→ Dataset records:

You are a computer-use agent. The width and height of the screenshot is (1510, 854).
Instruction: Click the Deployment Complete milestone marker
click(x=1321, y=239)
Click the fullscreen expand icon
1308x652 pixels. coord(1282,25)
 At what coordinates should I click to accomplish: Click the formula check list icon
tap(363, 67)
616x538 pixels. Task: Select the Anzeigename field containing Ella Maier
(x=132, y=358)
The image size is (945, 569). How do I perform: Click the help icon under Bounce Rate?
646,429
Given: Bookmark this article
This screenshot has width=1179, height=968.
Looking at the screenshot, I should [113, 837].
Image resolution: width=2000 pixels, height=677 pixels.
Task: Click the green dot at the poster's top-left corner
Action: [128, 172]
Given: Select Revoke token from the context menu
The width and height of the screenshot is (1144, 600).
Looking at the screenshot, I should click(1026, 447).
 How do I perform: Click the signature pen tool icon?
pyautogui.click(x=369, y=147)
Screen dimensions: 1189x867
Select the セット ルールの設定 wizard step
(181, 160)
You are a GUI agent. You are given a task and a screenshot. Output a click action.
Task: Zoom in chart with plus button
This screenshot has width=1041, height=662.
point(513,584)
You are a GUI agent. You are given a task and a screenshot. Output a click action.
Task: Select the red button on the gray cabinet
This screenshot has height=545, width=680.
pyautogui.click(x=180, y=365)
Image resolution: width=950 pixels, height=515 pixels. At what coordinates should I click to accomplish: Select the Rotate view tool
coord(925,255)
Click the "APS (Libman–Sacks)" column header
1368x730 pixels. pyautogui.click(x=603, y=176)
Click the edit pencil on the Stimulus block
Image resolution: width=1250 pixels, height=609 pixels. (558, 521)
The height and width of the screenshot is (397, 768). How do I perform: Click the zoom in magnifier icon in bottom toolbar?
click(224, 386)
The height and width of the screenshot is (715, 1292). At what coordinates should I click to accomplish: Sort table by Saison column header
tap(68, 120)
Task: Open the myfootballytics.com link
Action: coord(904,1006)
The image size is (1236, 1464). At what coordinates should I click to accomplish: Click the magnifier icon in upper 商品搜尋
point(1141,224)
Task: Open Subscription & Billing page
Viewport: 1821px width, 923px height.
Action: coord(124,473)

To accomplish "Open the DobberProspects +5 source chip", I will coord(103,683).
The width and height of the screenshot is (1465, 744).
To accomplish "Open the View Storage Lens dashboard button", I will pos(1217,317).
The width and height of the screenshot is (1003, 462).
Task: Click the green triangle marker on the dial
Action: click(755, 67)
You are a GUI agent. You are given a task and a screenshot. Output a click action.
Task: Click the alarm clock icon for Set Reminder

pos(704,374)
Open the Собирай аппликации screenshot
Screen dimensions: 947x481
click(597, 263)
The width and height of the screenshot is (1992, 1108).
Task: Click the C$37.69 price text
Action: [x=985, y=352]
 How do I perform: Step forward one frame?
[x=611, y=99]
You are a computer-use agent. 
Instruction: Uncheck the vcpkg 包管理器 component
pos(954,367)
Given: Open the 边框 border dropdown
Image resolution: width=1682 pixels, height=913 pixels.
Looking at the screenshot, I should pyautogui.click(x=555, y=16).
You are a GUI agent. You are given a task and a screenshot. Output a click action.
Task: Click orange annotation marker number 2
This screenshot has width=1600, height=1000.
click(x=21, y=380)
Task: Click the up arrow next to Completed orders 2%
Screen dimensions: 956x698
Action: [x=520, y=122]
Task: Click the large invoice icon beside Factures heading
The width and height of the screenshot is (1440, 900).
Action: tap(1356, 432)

→ Problem details:
The records above are to be returned exactly as they appear.

→ Answer section:
You are a computer-use agent. The width and height of the screenshot is (1510, 854).
Instruction: Click the Deployment Complete milestone marker
click(x=1321, y=239)
Click the fullscreen expand icon
1308x652 pixels. coord(1282,25)
 At what coordinates should I click to accomplish: Click the formula check list icon
tap(363, 67)
616x538 pixels. Task: Select the Anzeigename field containing Ella Maier
(x=132, y=358)
The image size is (945, 569). How do I perform: Click the help icon under Bounce Rate?
646,429
Given: Bookmark this article
This screenshot has width=1179, height=968.
Looking at the screenshot, I should [113, 837].
Image resolution: width=2000 pixels, height=677 pixels.
Task: Click the green dot at the poster's top-left corner
Action: [128, 172]
Given: Select Revoke token from the context menu
The width and height of the screenshot is (1144, 600).
Looking at the screenshot, I should click(1026, 447).
 How do I perform: Click the signature pen tool icon?
pyautogui.click(x=369, y=147)
Screen dimensions: 1189x867
Select the セット ルールの設定 wizard step
(181, 160)
You are a GUI agent. You are given a task and a screenshot. Output a click action.
Task: Zoom in chart with plus button
This screenshot has width=1041, height=662.
point(513,584)
You are a GUI agent. You are given a task and a screenshot. Output a click action.
Task: Select the red button on the gray cabinet
This screenshot has height=545, width=680.
pyautogui.click(x=180, y=365)
Image resolution: width=950 pixels, height=515 pixels. At what coordinates should I click to accomplish: Select the Rotate view tool
coord(925,255)
Click the "APS (Libman–Sacks)" column header
1368x730 pixels. pyautogui.click(x=603, y=176)
Click the edit pencil on the Stimulus block
Image resolution: width=1250 pixels, height=609 pixels. (558, 521)
The height and width of the screenshot is (397, 768). How do I perform: Click the zoom in magnifier icon in bottom toolbar?
click(224, 386)
The height and width of the screenshot is (715, 1292). At what coordinates should I click to accomplish: Sort table by Saison column header
tap(68, 120)
Task: Open the myfootballytics.com link
Action: coord(904,1006)
The image size is (1236, 1464). At what coordinates should I click to accomplish: Click the magnifier icon in upper 商品搜尋
point(1141,224)
Task: Open Subscription & Billing page
Viewport: 1821px width, 923px height.
Action: coord(124,473)

To accomplish "Open the DobberProspects +5 source chip", I will coord(103,683).
The width and height of the screenshot is (1465, 744).
To accomplish "Open the View Storage Lens dashboard button", I will pos(1217,317).
The width and height of the screenshot is (1003, 462).
Task: Click the green triangle marker on the dial
Action: click(755, 67)
You are a GUI agent. You are given a task and a screenshot. Output a click action.
Task: Click the alarm clock icon for Set Reminder

pos(704,374)
Open the Собирай аппликации screenshot
Screen dimensions: 947x481
click(597, 263)
The width and height of the screenshot is (1992, 1108).
Task: Click the C$37.69 price text
Action: [x=985, y=352]
 How do I perform: Step forward one frame?
[x=611, y=99]
You are a computer-use agent. 
Instruction: Uncheck the vcpkg 包管理器 component
pos(954,367)
Given: Open the 边框 border dropdown
Image resolution: width=1682 pixels, height=913 pixels.
Looking at the screenshot, I should pyautogui.click(x=555, y=16).
You are a GUI agent. You are given a task and a screenshot. Output a click action.
Task: Click orange annotation marker number 2
This screenshot has width=1600, height=1000.
click(x=21, y=380)
Task: Click the up arrow next to Completed orders 2%
Screen dimensions: 956x698
Action: [x=520, y=122]
Task: Click the large invoice icon beside Factures heading
The width and height of the screenshot is (1440, 900).
Action: tap(1356, 432)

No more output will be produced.